To sytuacja, w której zamordowano i wyeliminowano podstawowe struktury bezpieczeństwa i funkcjonowaniu państwa polskiego. To morderstwo polegające na fałszywym sprowadzaniu, później jak się to nie udało doprowadzenie do wybuchu, ta faktografia jest ta sama, ale problematyka jest zupełnie inna. To inna sprawa.
- Tu mamy inne podejście do zbrodni smoleńskiej, mówiące o ataku na państwo polskie. W materiale dowodowym jest wskazane, jak istotną rolę odegrała polityka pana prezydenta Kaczyńskiego, która stała się pretekstem do ataku - mówił były szef MON.
Macierewicz wskazał też najważniejsze powody zamordowania prezydenta Lecha Kaczyńskiego: "Był politykiem, który reprezentował siłę Polski, a równocześnie budował strukturę międzymorza, ze szczególnym uwzględnieniem Ukrainy, Litwy i także Białorusi. Gdyby nie morderstwo pana prezydenta, ta struktura byłaby już dawno zbudowana".
Dodał, że wyjaśnienie zbrodni smoleńskiej ma fundamentalne znaczenie, a 800 z 1500 przekazanych prokuraturze stron w zawiadomieniu stanowią materiały pokazujące "uwarunkowania służb specjalnych, jak i środowisk politycznych przez agenturę rosyjską".

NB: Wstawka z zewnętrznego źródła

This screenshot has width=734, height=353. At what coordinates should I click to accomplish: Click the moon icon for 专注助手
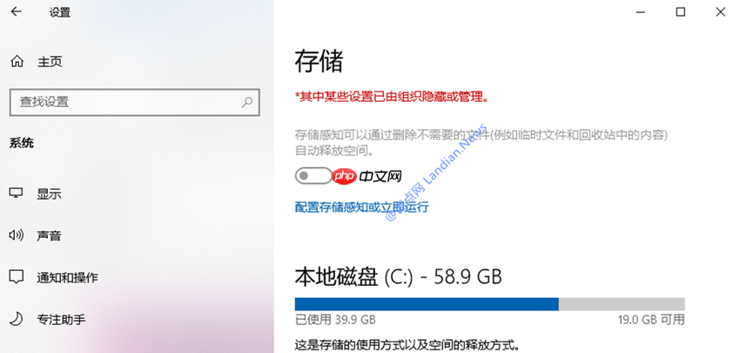17,319
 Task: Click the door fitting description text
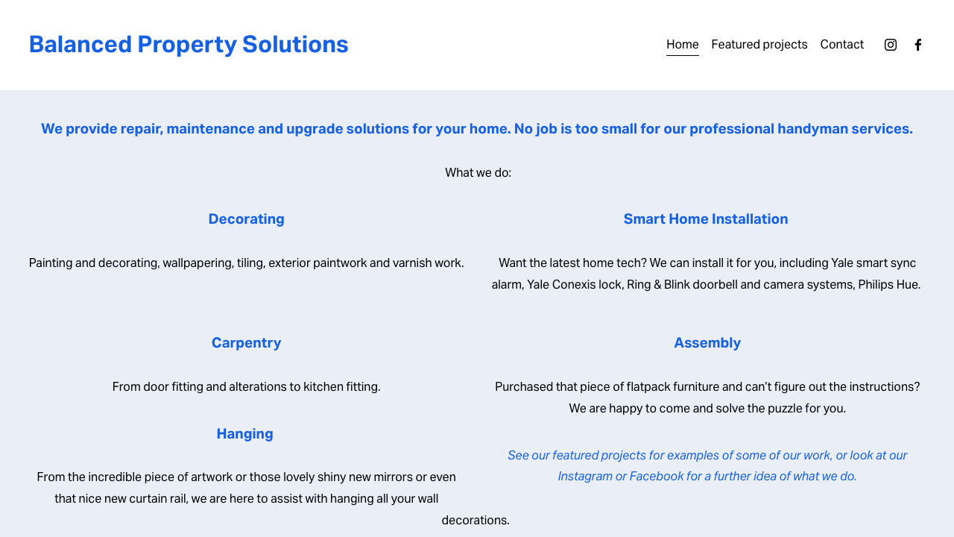point(246,386)
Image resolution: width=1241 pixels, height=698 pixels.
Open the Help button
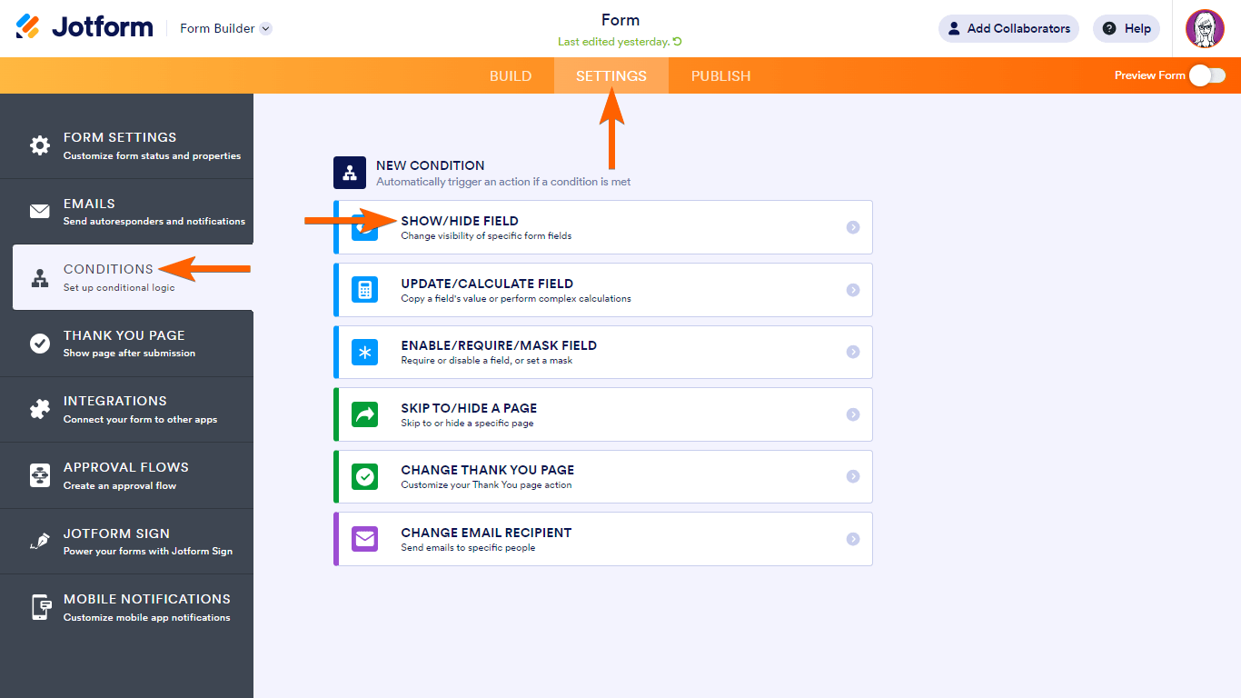(1127, 28)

Nie byłoby możliwe morderstwo pana prezydenta, gdyby nie te uwarunkowania. Dlaczego ówczesne służby specjalne nie wzięły pod uwagę informacji, jaka przyszła z Czech, że może być zamach? Jak to możliwe, że pan Arabski nie sprawdził, jak wygląda sytuacja na lotnisku w Smoleńsku, że nie przygotował zastępczego samolotu? To było jego obowiązkiem.